● **WORK INSTRUCTIONS**: Turn the lines of the records below into a JSON list of strings, one string per line and blank lines left out, starting at the line that contains "Screen dimensions: 1097x1026" and ending at the line that contains "Action: [x=930, y=689]".
** begin **
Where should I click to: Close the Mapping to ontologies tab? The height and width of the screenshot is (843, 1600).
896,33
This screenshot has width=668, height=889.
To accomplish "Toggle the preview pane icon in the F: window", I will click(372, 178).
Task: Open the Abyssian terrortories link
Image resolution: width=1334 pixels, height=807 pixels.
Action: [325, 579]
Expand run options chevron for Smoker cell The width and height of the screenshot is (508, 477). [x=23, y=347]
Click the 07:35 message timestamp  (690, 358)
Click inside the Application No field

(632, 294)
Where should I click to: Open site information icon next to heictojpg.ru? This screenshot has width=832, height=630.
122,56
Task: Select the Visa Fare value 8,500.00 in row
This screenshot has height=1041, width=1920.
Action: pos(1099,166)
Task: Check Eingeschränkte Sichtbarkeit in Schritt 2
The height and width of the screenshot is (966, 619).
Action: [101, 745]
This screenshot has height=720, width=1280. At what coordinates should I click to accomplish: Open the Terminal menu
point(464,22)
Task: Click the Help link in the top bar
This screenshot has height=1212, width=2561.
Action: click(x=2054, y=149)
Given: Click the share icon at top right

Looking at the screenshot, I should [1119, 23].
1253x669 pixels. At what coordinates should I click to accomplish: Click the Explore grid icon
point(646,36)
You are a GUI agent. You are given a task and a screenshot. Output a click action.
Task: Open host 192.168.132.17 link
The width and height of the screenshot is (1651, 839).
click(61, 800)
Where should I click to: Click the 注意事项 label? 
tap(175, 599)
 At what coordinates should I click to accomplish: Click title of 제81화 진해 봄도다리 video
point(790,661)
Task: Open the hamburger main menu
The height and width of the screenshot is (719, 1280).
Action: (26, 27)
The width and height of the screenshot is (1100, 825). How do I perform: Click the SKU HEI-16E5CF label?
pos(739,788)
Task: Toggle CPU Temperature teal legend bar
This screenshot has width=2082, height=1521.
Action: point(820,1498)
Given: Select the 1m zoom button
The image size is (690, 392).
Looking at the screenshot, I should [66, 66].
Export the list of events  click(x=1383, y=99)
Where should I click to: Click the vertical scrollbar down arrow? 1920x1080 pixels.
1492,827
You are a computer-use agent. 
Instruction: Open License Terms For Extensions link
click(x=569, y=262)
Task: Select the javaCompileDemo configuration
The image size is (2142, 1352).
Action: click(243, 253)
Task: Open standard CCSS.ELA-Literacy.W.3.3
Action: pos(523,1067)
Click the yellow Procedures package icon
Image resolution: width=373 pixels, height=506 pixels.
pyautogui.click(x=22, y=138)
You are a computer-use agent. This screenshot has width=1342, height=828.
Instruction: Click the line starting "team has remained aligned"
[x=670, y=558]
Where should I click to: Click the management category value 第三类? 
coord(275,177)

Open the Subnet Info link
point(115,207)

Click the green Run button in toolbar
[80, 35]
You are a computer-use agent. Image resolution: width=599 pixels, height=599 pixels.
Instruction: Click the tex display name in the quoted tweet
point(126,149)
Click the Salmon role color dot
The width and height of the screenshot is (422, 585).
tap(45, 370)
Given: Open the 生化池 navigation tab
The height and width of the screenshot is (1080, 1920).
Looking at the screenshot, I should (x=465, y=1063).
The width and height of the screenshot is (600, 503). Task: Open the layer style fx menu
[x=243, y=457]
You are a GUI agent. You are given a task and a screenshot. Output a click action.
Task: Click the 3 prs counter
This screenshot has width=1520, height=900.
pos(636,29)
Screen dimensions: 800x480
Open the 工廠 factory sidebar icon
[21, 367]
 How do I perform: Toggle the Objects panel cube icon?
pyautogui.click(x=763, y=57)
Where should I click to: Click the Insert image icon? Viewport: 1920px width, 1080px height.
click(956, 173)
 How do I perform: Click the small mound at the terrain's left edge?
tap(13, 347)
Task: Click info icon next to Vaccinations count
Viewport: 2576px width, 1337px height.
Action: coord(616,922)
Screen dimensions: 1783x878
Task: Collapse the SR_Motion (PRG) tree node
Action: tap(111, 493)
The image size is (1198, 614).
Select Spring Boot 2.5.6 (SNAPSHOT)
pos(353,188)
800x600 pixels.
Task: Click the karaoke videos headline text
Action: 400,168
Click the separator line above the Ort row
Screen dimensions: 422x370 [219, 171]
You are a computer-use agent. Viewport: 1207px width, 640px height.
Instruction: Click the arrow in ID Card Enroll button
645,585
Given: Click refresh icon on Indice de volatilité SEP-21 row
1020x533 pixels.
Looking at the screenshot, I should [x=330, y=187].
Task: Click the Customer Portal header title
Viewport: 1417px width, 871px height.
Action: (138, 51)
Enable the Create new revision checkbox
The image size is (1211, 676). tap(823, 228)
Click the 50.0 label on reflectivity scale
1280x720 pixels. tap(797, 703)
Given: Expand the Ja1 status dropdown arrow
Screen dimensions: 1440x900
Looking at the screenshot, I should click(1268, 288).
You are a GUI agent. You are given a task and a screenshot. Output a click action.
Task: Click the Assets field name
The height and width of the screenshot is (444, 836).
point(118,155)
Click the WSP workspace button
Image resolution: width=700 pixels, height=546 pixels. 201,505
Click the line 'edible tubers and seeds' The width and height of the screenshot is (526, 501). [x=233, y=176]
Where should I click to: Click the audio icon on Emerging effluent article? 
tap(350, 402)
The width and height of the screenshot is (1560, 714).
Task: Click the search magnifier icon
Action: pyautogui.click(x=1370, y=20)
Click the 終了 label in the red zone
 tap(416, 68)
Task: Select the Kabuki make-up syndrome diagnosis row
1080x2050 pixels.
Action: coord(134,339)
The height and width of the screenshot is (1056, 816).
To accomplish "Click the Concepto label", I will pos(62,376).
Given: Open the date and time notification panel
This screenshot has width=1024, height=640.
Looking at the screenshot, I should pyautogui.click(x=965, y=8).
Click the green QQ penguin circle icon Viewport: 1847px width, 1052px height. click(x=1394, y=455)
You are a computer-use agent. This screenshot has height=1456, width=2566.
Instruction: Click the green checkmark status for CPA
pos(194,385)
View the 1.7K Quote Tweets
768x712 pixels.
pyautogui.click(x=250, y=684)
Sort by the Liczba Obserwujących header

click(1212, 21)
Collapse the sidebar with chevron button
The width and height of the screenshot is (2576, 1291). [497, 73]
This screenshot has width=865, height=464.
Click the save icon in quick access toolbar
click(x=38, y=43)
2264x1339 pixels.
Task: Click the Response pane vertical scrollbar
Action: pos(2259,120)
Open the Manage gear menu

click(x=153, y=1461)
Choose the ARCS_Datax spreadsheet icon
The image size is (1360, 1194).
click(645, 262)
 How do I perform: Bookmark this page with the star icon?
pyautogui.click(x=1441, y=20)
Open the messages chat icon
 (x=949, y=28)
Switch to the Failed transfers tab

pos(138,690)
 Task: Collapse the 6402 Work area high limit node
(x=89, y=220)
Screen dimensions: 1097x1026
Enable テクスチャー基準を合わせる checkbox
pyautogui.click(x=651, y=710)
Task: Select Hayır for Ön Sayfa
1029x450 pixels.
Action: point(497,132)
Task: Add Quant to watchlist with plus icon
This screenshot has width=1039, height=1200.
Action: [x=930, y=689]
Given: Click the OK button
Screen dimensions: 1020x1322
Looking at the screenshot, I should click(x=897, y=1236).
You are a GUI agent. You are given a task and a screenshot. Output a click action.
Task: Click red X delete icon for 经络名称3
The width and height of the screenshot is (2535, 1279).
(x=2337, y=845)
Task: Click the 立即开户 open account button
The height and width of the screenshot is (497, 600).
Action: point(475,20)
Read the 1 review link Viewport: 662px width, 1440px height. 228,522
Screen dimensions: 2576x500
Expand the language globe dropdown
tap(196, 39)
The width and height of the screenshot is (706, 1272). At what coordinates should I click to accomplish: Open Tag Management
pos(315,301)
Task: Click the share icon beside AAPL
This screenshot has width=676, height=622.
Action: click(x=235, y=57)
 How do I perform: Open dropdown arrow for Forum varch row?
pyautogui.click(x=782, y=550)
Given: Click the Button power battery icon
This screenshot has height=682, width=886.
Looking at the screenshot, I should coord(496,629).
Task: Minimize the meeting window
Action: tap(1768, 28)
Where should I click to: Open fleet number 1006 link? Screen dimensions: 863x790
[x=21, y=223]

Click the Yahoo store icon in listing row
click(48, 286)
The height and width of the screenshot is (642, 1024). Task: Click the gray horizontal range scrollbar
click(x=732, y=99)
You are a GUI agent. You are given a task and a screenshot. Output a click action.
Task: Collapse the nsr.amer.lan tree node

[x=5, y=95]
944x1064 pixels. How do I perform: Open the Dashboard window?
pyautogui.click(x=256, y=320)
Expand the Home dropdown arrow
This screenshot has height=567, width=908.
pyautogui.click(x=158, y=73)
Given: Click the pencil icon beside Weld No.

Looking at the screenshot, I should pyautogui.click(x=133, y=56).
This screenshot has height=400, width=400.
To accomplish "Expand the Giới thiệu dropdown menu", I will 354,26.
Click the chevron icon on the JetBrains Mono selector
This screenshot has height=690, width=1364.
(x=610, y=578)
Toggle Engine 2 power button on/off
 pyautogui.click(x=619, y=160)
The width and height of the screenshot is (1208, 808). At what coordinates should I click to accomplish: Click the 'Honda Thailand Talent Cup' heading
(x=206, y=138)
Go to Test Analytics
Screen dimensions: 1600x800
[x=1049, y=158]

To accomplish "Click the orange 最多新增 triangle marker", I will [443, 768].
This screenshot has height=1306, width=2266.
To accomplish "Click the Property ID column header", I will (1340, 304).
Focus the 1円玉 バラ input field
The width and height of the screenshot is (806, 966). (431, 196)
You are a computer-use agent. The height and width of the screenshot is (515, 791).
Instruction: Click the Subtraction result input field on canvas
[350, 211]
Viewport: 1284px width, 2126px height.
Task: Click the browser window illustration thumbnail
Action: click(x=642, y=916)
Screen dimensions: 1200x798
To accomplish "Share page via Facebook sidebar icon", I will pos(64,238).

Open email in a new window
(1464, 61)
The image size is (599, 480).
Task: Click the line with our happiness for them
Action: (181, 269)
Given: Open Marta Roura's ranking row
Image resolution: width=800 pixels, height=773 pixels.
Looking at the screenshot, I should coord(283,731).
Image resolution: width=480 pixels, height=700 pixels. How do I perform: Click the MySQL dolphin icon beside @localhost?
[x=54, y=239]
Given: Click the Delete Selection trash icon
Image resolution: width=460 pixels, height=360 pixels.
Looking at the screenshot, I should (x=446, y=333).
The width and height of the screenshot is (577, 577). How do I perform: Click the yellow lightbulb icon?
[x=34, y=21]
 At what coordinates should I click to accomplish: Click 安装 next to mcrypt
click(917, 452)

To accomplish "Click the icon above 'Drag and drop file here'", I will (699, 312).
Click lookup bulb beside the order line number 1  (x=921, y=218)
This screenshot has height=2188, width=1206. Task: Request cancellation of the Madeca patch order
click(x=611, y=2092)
** end **
● **EXERCISE RESPONSE**:
[
  "Screen dimensions: 1097x1026",
  "Enable テクスチャー基準を合わせる checkbox",
  "pyautogui.click(x=651, y=710)",
  "Task: Select Hayır for Ön Sayfa",
  "1029x450 pixels.",
  "Action: point(497,132)",
  "Task: Add Quant to watchlist with plus icon",
  "This screenshot has width=1039, height=1200.",
  "Action: [x=930, y=689]"
]